§ Goal
Please reproduce the data below from its first line through the line containing "tap(487, 11)", including that line, and stop there.

§ Exercise data
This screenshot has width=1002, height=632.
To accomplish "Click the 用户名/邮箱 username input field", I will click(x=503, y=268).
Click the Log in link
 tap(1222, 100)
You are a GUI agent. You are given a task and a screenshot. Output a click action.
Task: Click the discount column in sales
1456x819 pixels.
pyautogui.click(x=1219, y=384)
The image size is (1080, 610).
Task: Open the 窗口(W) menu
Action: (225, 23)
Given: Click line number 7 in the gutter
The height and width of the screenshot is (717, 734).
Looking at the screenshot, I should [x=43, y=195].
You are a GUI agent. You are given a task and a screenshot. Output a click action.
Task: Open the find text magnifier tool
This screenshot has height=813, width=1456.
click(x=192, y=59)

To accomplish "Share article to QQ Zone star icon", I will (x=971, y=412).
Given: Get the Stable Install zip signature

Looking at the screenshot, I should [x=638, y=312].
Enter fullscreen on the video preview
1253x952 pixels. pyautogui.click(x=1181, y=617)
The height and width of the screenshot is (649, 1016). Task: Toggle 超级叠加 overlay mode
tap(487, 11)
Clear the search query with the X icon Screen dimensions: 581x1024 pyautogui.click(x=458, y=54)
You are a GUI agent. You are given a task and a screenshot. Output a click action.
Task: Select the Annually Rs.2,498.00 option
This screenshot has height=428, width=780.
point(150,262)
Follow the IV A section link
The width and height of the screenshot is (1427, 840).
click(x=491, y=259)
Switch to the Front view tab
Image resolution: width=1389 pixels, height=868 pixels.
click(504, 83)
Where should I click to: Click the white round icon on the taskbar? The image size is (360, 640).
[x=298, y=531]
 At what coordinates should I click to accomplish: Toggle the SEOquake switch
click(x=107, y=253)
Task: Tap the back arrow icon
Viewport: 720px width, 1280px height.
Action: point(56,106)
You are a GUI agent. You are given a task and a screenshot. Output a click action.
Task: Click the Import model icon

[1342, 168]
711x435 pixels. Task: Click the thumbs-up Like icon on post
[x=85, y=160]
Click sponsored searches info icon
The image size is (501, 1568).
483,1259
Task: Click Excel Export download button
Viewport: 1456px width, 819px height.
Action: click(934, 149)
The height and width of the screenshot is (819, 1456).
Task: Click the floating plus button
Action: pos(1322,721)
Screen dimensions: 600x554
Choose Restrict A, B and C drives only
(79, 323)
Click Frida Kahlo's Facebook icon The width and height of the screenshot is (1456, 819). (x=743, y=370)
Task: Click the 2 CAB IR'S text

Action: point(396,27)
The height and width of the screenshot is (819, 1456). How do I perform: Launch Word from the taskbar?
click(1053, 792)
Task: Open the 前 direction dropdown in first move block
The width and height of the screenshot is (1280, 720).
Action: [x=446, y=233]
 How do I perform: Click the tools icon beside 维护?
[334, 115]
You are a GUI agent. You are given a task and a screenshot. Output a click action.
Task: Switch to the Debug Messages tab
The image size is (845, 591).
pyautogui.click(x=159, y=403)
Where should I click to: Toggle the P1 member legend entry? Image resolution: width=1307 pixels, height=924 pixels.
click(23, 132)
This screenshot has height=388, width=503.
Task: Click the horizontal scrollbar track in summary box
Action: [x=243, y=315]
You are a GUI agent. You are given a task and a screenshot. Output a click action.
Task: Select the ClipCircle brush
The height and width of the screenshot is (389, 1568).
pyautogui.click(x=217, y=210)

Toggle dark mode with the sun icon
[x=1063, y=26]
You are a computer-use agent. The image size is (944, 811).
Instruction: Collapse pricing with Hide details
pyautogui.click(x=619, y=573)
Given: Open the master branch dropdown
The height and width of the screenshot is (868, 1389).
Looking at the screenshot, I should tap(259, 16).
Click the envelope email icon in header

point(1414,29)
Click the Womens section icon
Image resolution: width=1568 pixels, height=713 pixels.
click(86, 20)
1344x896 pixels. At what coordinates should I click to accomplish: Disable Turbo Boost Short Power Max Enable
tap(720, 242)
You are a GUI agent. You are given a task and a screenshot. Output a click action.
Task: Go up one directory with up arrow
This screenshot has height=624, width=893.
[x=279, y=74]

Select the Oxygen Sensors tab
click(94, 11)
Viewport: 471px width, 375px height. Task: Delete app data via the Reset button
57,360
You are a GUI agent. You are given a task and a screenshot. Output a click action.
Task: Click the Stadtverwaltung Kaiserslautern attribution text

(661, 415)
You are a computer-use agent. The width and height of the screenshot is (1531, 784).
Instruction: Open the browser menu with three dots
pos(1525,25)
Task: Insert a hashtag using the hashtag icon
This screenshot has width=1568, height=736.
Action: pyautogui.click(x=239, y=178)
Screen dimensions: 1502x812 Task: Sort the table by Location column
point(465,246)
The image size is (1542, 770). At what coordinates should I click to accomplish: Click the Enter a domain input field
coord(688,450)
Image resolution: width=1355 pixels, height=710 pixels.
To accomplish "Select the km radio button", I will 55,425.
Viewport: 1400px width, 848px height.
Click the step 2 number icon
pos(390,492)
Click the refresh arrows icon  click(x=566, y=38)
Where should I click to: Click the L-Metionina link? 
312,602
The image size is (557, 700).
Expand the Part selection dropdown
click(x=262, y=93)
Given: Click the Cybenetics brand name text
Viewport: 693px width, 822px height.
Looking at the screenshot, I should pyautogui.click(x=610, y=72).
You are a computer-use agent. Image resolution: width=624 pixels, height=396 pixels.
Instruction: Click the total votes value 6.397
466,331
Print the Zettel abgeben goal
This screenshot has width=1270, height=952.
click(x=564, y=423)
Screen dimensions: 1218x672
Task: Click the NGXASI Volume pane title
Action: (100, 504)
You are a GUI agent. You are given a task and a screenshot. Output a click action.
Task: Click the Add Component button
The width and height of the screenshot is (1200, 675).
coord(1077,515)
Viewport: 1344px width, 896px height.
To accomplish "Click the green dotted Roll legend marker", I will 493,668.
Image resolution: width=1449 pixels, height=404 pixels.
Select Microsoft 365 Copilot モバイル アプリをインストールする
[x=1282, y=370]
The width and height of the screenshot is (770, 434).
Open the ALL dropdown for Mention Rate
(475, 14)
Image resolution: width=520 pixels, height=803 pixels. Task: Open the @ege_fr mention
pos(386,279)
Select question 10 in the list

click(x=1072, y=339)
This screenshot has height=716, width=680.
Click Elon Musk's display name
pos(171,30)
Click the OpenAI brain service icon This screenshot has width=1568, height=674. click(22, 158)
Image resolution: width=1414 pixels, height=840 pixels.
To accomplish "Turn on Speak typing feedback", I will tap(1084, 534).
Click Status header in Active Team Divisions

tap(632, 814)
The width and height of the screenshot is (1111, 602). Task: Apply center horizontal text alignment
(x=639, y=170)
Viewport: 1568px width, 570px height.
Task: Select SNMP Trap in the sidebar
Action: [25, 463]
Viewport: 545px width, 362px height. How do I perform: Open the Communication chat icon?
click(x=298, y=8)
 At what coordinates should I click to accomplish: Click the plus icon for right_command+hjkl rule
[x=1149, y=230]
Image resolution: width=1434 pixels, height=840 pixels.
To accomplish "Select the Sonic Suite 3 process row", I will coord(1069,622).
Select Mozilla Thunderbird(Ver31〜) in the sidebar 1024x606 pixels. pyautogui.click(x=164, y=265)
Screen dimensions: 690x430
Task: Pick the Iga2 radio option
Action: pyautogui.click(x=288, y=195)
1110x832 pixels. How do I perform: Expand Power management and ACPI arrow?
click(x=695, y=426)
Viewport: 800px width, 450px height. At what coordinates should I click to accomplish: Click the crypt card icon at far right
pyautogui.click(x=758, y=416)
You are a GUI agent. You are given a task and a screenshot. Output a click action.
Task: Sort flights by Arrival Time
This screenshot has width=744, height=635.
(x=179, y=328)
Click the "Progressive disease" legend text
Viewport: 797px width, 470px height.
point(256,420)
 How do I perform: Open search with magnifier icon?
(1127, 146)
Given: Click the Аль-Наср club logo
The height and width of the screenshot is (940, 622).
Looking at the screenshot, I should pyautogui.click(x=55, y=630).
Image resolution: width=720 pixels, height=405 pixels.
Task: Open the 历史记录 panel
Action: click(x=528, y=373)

§ Exercise result
This screenshot has width=1002, height=632.
To accomplish "Click the 用户名/邮箱 username input field", I will click(x=503, y=268).
Click the Log in link
 tap(1222, 100)
You are a GUI agent. You are given a task and a screenshot. Output a click action.
Task: Click the discount column in sales
1456x819 pixels.
pyautogui.click(x=1219, y=384)
The image size is (1080, 610).
Task: Open the 窗口(W) menu
Action: (225, 23)
Given: Click line number 7 in the gutter
The height and width of the screenshot is (717, 734).
Looking at the screenshot, I should [x=43, y=195].
You are a GUI agent. You are given a task and a screenshot. Output a click action.
Task: Open the find text magnifier tool
This screenshot has height=813, width=1456.
click(x=192, y=59)

To accomplish "Share article to QQ Zone star icon", I will (x=971, y=412).
Given: Get the Stable Install zip signature

Looking at the screenshot, I should [x=638, y=312].
Enter fullscreen on the video preview
1253x952 pixels. pyautogui.click(x=1181, y=617)
The height and width of the screenshot is (649, 1016). Task: Toggle 超级叠加 overlay mode
tap(487, 11)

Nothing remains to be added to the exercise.